Grand County commissioners nix expanded Fraser Tubing Hill parking
June 25, 2010
A newly constructed dirt parking area at the Fraser Tubing Hill will have to be roped off in accordance with county rules.
Sledding hill operator Rodney Rodgers told commissioners that the area in question has occasionally been used in the past to accommodate overflow parking from the street. He has since cut down trees and tiered the ground to use it as a commercial parking area, but county regulators say the parking area is an improvement that would require a special use permit.
The Fraser Tubing Hill predates county zoning regulations and has been grandfathered in without the need for a permit. But any expansion of offerings and area used would require a permit, county officials said.
County Planning Director Kris Manguso called the new parking area a “public safety hazard,” saying “there are areas where nothing would prohibit a vehicle from falling from a steep embankment onto a vehicle parked below.”
County commissioners ruled against him in spite of Rodgers’ argument that closing the parking lot would be “forcing people onto the street.”
Asked to apply for a permit for the parking area, Rodgers responded, “I have my reasons. Someday it may happen, but right now, I don’t want to apply for a special use permit.”
New gas pipeline in the Valley
Xcel Enery gained county approval on Tuesday to install a 6.2-mile long, 6-inch steel high pressure natural-gas pipeline beginning in the Winter Park Ranch Subdivision at the intersection of Mulligan Street and Brooky Boulevard, south and east to the Lakota/Bonfils area of Winter Park.
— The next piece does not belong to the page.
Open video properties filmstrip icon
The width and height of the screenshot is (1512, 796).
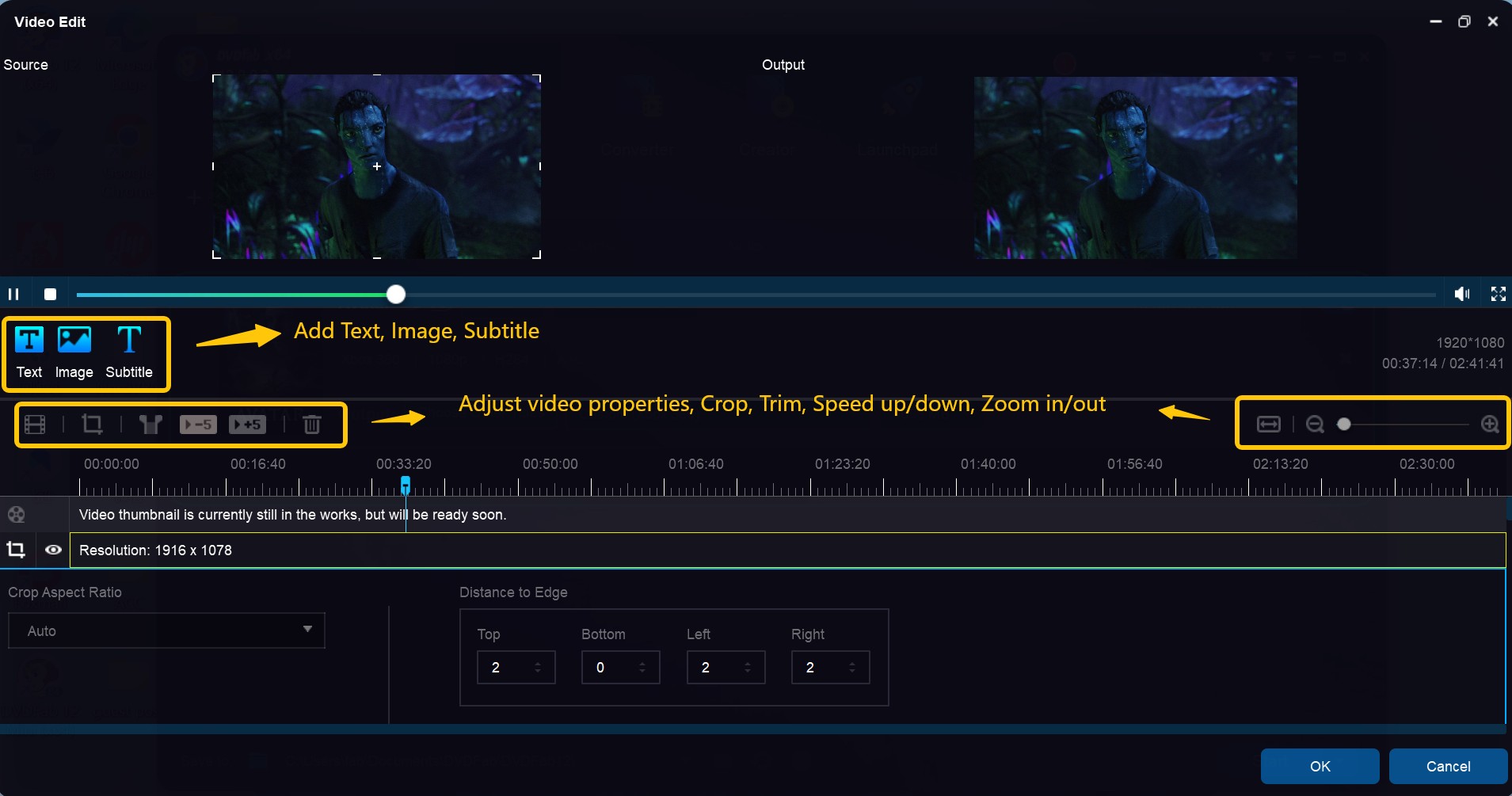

The proposed route crosses 3.2 miles of U.S. Forest Service property, .8 miles of Denver Water Board property, .02 miles of public property for road crossings, and 2.2. miles of private property.
In order for the Excel pipeline to be put into place, multiple easements were granted by both public and private landowners. The pipe will be above ground at the beginning and end of the pipeline and will be painted a color that blends into the natural background, according to a condition of the county permit.
According to the Grand County Planning Department, the new pipeline is needed to maintain adequate pressure and prevent failures on the most southerly portion of the delivery system.
Construction of the new pipeline is planned to begin Aug. 1 and continue to about Oct. 31.
At Tuesday’s county meeting, Fraser-area resident Earl Storm expressed concern for a popular trail that accesses trails of the U.S. Forest Service at Cozens Ridge. In response, county commissioners made revegetation and trail reconstruction a condition of Xcel’s special use permit.